--- Page ---

Recently, Japan unveiled new export control measures for chipmaking equipment, encompassing twenty-three items across six categories, including lithography, etching, cleaning, deposition, and masking. While the specific targets of these measures were not explicitly mentioned, it is evident that China, being the largest importer of chipmaking equipment since 2020 and accounting for close to 40 percent of Japanese chipmaking equipment exports in 2021, is likely one of the intended targets.
The actions taken by Japan can be interpreted as a strategic alignment with the US-led ‘Chip-4 Alliance,’ aiming to curb China’s semiconductor industry. An important question emerges: Will these measures effectively contain China, enabling the US-led chip alliances to maintain their strategic advantages, or will they trigger a new crisis for the chip industry by inadvertently providing China with an opportunity to accelerate its collective efforts toward achieving chip self-sufficiency?
Chips are pivotal to a nation’s economic growth, societal advancement, and national security, acting as the ‘brains’ or controlling units of modern society. They are especially critical for emerging technologies such as artificial intelligence, quantum computing, and big data analytics, which are key determinants of a country’s future technological competitiveness. Moreover, chips embody military-civil fusion technologies that can be employed in the development of advanced weaponry. Consequently, mastery over chipmaking supply chains has emerged as a central point of contention in the intense competition between the United States and China, two global powerhouses in a race for technological supremacy.

---

**Work instructions:**
1. Answer these questions from the passage on chip export controls:
(a) How many items and categories do Japan's new measures cover?
(b) With which alliance is Japan's action seen as aligning?
(c) Which emerging technologies are named as especially dependent on chips?
2. Decide whether each statement agrees with the passage on chip export controls. Answer yes or no, and quote the words that decide it.
(a) Japan's measures explicitly name China as their target.
(b) China took close to 40 percent of Japanese chipmaking equipment exports in 2021.
(c) Chips have no role in building weapons.
3. Reproduce, word for word, the part of the passage on chip export controls that opens with the words containing "Recently, Japan unveiled" and closes with "the intended targets.".
The material after this point is separate from the passage on chip export controls.

--- Data ---

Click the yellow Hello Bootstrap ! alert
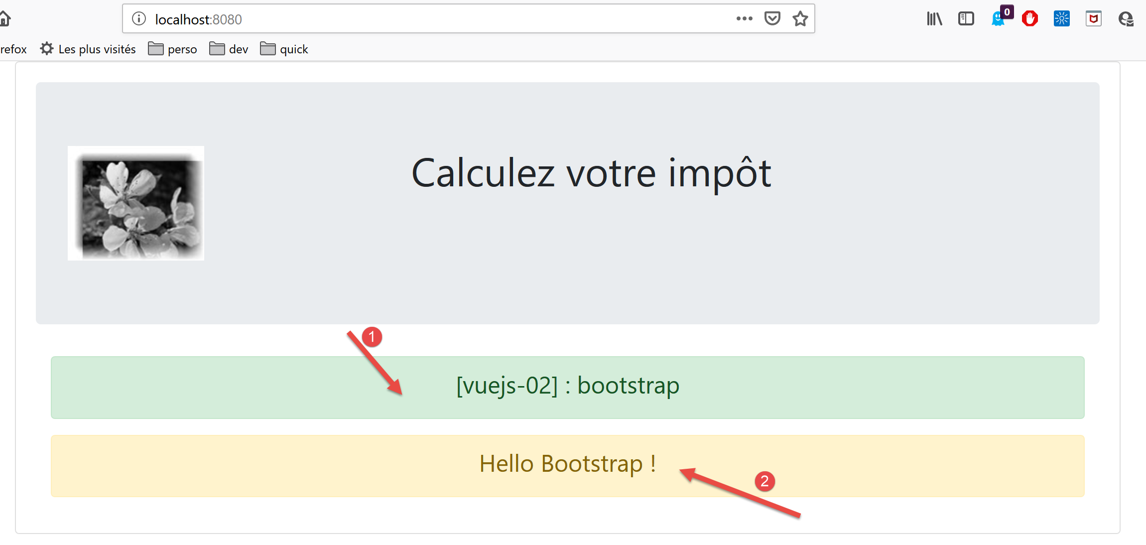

---

**Task results:**
1.
(a) Twenty-three items across six categories.
(b) The US-led 'Chip-4 Alliance.'
(c) Artificial intelligence, quantum computing, and big data analytics.

2.
(a) No: "While the specific targets of these measures were not explicitly mentioned"
(b) Yes: "accounting for close to 40 percent of Japanese chipmaking equipment exports in 2021"
(c) No: "chips embody military-civil fusion technologies that can be employed in the development of advanced weaponry"

3.
Recently, Japan unveiled new export control measures for chipmaking equipment, encompassing twenty-three items across six categories, including lithography, etching, cleaning, deposition, and masking. While the specific targets of these measures were not explicitly mentioned, it is evident that China, being the largest importer of chipmaking equipment since 2020 and accounting for close to 40 percent of Japanese chipmaking equipment exports in 2021, is likely one of the intended targets.